Et voyez les rapprochements du hasard. Je viens de passer deux semaines à mettre de l’ordre dans mes dossiers de papiers : articles, manuscrits, correspondances. J’ai retrouvé de très nombreuses lettres de Cantacuzène, souvent simples cartes de visite, dans lesquelles se montrait son charmant esprit, moqueur, piquant, primesautier, par quelques petits vers, quelques petits distiques ou épigrammes, un peu précieux quelquefois — il n’avait pas pour rien sa grande admiration pour le Prince de Ligne — et tout cela à la parfaite ressemblance de l’homme qu’il était. Et tout cela retrouvé, j’en ai fait aussitôt une liasse à part, me disant qu’il m’arriverait peut-être de le revoir et que nous pourrions examiner la possibilité d’en faire un petit recueil, à ajouter aux nombreuses plaquettes que j’ai de lui.

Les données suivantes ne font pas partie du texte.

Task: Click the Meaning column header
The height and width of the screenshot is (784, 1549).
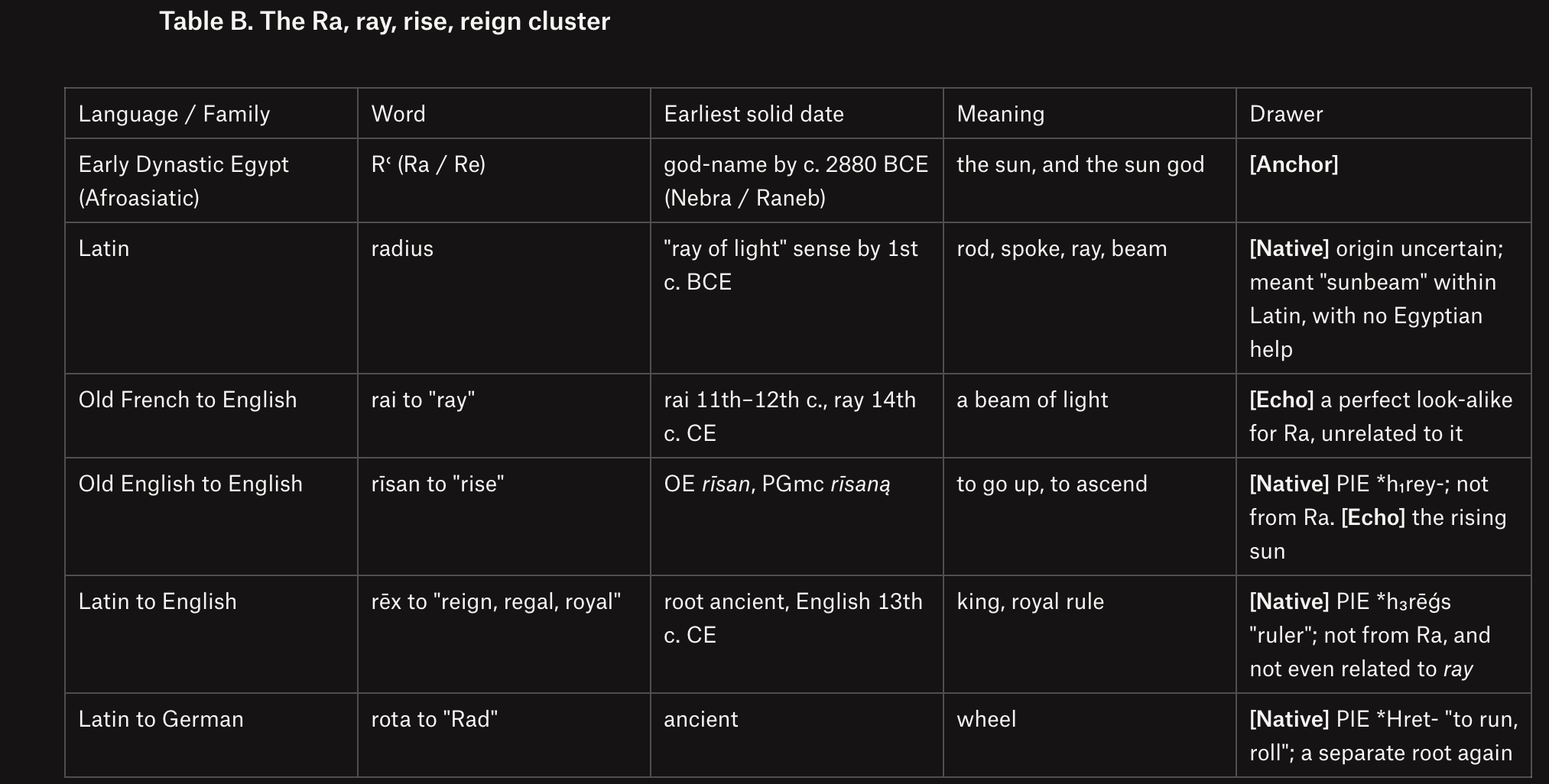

Son personnage est resté si présent dans ma mémoire, que je le revois, dans ses visites au Mercure, se dandinant, riant de la bouche et des yeux, le dessin de ses lèvres quand il parlait, avec son léger zozotement, virevoltant sur place quand il avait dit une chose drôle. Absolument comme si je l’avais encore devant moi.
Le cher ami est mort, me dites-vous, dans la plénitude de toutes ses facultés et sans souffrance. Je dis : tant mieux, pour le sans souffrance. Mais : dans la plénitude de toutes ses facultés ? Je m’interroge ? Ce doit être un dur moment.
Faites part, je vous prie, à la Princesse, en la priant d’agréer mes plus respectueux hommages, de mon grand, et vif, et très sincère regret. Surtout, remerciez-la, pour moi, de la pensée qu’elle a eue de me faire informer par vous de la mort de son mari. Il y a là de sa part, un soin, une attention, un souvenir dont je suis extrêmement touché. Enfin, vous-même, Monsieur, soyez remercié pour la peine que vous avez bien voulu prendre de m’écrire et agréez l’expression de mes sentiments les plus distingués.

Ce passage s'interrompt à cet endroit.